Back to Scrapling

Advanced usages

agent-skill/Scrapling-Skill/references/spiders/advanced.md

0.4.713.2 KB
Original Source

Advanced usages

Concurrency Control

The spider system uses three class attributes to control how aggressively it crawls:

AttributeDefaultDescription
concurrent_requests4Maximum number of requests being processed at the same time
concurrent_requests_per_domain0Maximum concurrent requests per domain (0 = no per-domain limit)
download_delay0.0Seconds to wait before each request
robots_txt_obeyFalseRespect robots.txt rules (Disallow, Crawl-delay, Request-rate)
python
class PoliteSpider(Spider):
    name = "polite"
    start_urls = ["https://example.com"]

    # Be gentle with the server
    concurrent_requests = 4
    concurrent_requests_per_domain = 2
    download_delay = 1.0  # Wait 1 second between requests

    async def parse(self, response: Response):
        yield {"title": response.css("title::text").get("")}

When concurrent_requests_per_domain is set, each domain gets its own concurrency limiter in addition to the global limit. This is useful when crawling multiple domains simultaneously - you can allow high global concurrency while being polite to each individual domain.

Tip: The download_delay parameter adds a fixed wait before every request, regardless of the domain. Use it for simple rate limiting.

Using uvloop

The start() method accepts a use_uvloop parameter to use the faster uvloop/winloop event loop implementation, if available:

python
result = MySpider().start(use_uvloop=True)

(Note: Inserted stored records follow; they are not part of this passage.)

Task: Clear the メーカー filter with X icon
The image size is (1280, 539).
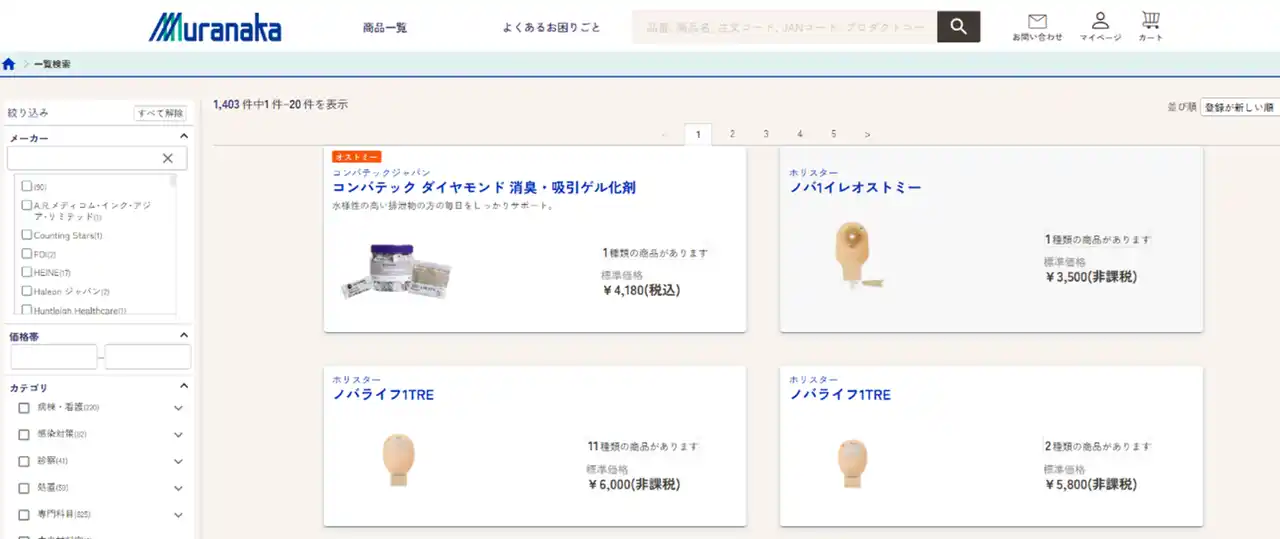Action: (168, 158)
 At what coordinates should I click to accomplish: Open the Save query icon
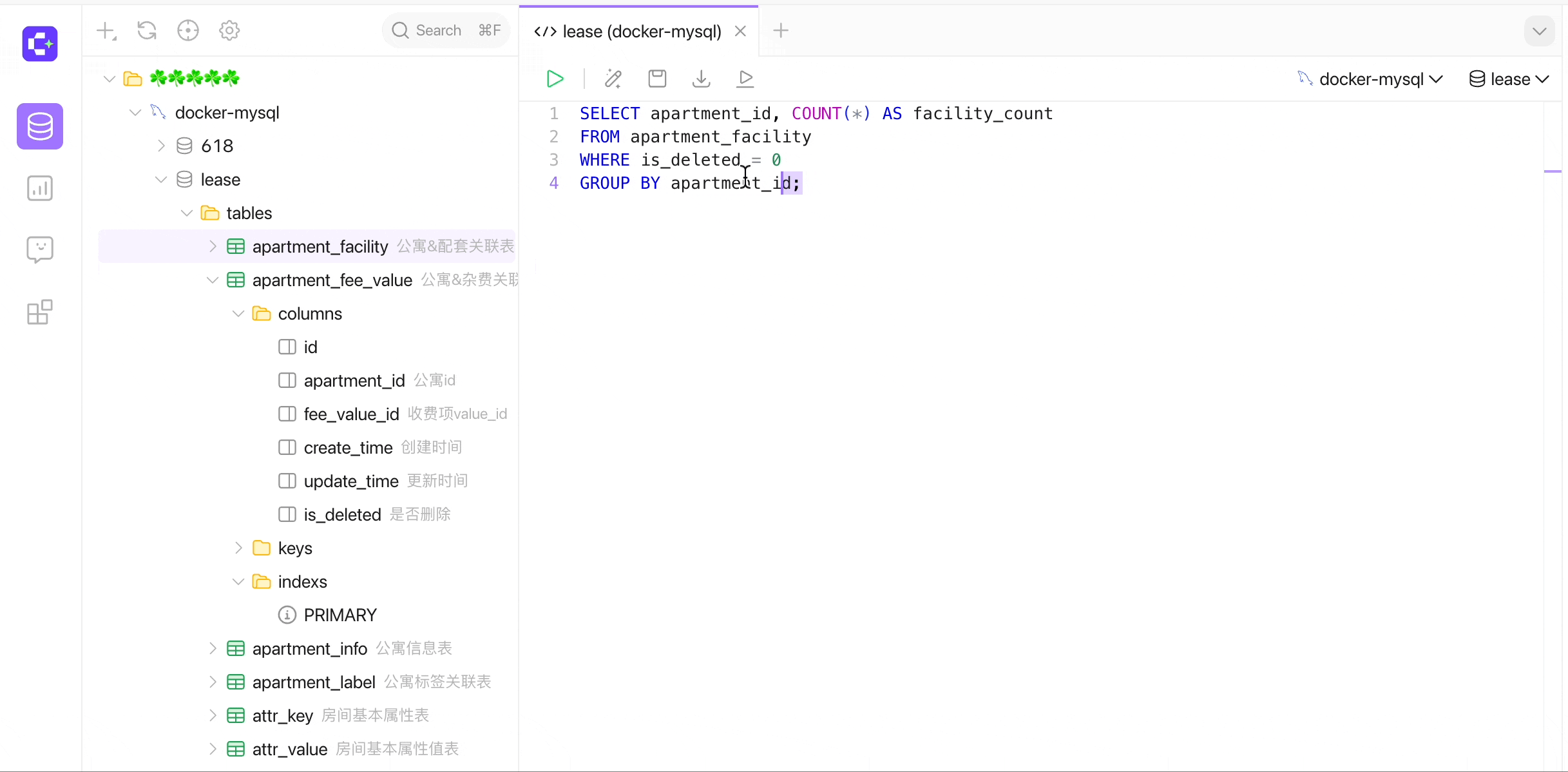pyautogui.click(x=658, y=79)
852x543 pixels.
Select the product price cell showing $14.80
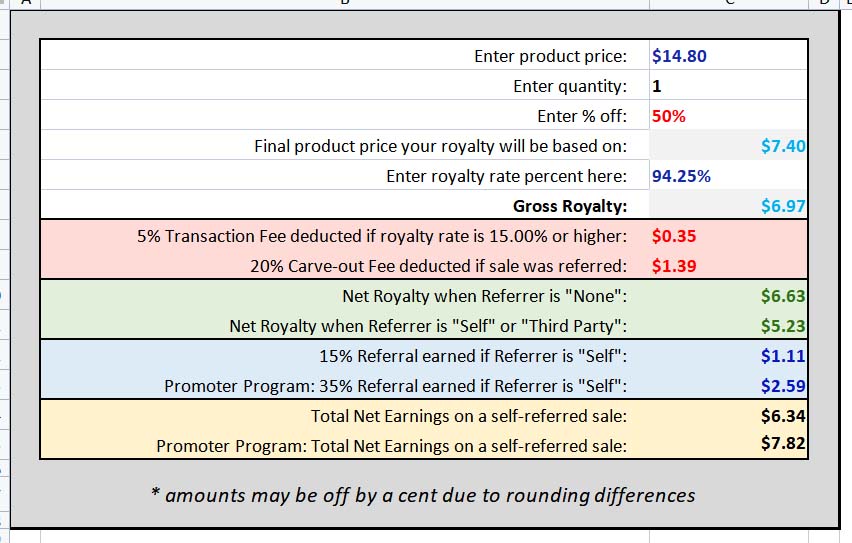click(728, 55)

This can improve throughput for I/O-heavy crawls. You'll need to install uvloop (Linux/macOS) or winloop (Windows) separately.

Pause & Resume

The spider supports graceful pause-and-resume via checkpointing. To enable it, pass a crawldir directory to the spider constructor:

python
spider = MySpider(crawldir="crawl_data/my_spider")
result = spider.start()

if result.paused:
    print("Crawl was paused. Run again to resume.")
else:
    print("Crawl completed!")

How It Works

  1. Pausing: Press Ctrl+C during a crawl. The spider waits for all in-flight requests to finish, saves a checkpoint (pending requests + a set of seen request fingerprints), and then exits.
  2. Force stopping: Press Ctrl+C a second time to stop immediately without waiting for active tasks.
  3. Resuming: Run the spider again with the same crawldir. It detects the checkpoint, restores the queue and seen set, and continues from where it left off, skipping start_requests().
  4. Cleanup: When a crawl completes normally (not paused), the checkpoint files are deleted automatically.

Checkpoints are also saved periodically during the crawl (every 5 minutes by default).

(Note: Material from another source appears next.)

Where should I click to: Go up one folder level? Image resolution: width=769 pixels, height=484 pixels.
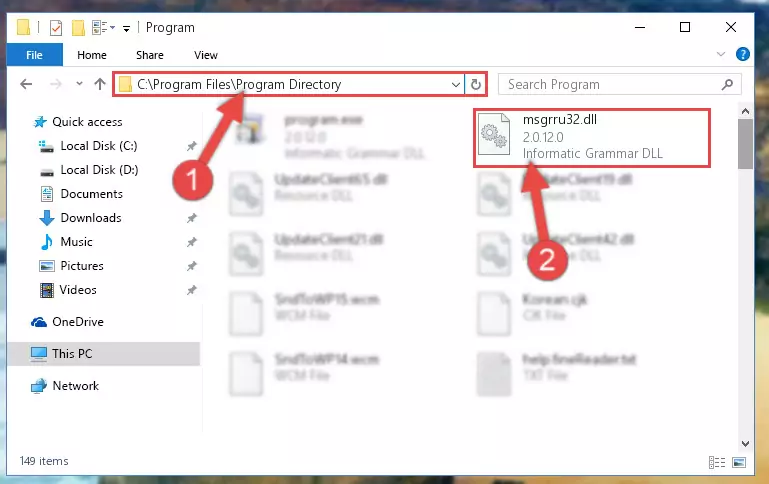tap(100, 84)
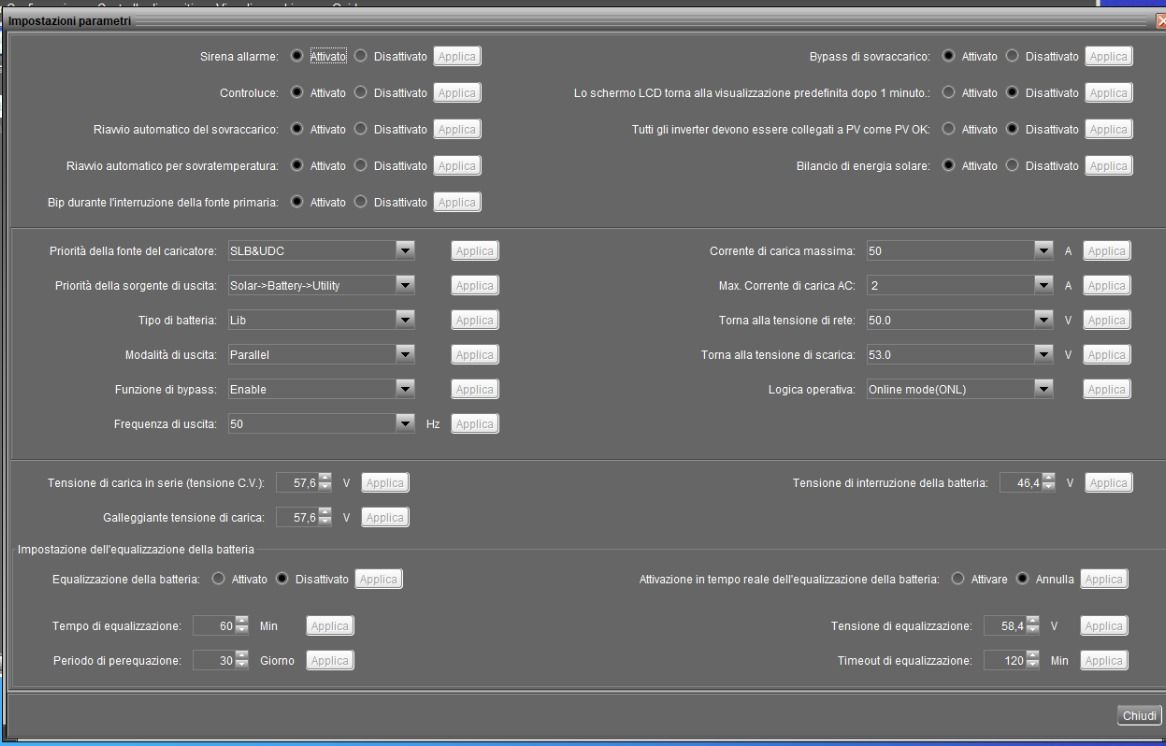Select Disattivato for Sirena allarme
The image size is (1166, 746).
[x=361, y=56]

You can change the interval as follows:

python
# Save checkpoint every 2 minutes
spider = MySpider(crawldir="crawl_data/my_spider", interval=120.0)

The writing to the disk is atomic, so it's totally safe.

Tip: Pressing Ctrl+C during a crawl always causes the spider to close gracefully, even if the checkpoint system is not enabled. Doing it again without waiting forces the spider to close immediately.

Knowing If You're Resuming

The on_start() hook receives a resuming flag:

python
async def on_start(self, resuming: bool = False):
    if resuming:
        self.logger.info("Resuming from checkpoint!")
    else:
        self.logger.info("Starting fresh crawl")

Development Mode

When you're iterating on a spider's parse() logic, re-hitting the target servers on every run is slow and noisy. Development mode caches every response to disk on the first run and replays them from disk on subsequent runs, so you can tweak your selectors and re-run the spider as many times as you want without making a single network request.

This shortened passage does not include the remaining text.